ABOUT THIS EXERCISE: Using the word "computer" as the filter, copy each matching line from the records.

***** RECORDS SHOWN *****

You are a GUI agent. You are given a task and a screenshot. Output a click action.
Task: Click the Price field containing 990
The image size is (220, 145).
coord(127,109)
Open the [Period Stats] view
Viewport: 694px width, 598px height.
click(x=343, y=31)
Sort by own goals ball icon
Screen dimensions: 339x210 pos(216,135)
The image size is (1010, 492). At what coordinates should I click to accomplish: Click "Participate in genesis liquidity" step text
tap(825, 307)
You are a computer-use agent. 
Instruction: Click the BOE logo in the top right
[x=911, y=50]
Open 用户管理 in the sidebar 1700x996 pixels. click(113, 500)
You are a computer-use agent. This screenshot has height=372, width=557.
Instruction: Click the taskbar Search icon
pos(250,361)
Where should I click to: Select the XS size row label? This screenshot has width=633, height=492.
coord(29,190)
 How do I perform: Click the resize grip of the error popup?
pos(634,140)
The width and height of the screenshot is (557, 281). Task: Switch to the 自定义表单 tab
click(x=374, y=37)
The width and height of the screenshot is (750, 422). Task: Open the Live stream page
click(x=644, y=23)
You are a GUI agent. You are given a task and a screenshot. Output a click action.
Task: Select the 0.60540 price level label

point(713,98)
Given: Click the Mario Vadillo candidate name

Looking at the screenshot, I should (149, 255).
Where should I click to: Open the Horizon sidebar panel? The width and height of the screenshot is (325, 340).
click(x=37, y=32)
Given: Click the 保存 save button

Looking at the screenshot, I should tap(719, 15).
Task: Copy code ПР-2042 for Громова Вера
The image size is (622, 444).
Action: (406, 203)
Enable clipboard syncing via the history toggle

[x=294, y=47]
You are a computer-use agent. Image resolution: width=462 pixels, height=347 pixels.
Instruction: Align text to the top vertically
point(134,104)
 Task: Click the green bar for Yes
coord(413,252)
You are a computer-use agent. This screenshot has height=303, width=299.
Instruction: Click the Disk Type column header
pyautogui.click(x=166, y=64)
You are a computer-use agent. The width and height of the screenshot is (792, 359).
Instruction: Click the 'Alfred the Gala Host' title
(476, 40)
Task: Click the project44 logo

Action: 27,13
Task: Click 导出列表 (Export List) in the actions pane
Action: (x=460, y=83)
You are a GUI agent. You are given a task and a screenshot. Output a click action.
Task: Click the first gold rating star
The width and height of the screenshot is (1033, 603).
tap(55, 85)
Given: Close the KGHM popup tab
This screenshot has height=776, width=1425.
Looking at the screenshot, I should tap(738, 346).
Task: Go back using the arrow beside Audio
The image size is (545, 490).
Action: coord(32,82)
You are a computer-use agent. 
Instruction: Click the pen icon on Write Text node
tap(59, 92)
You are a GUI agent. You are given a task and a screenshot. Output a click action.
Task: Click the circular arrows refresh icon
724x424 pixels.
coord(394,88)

*****

SOLUTION TO THIS TASK:
You are a computer-use agent. 
You are a computer-use agent. This screenshot has height=372, width=557.
You are a computer-use agent. Image resolution: width=462 pixels, height=347 pixels.
You are a computer-use agent. This screenshot has height=303, width=299.
You are a computer-use agent. The width and height of the screenshot is (792, 359).
You are a computer-use agent. 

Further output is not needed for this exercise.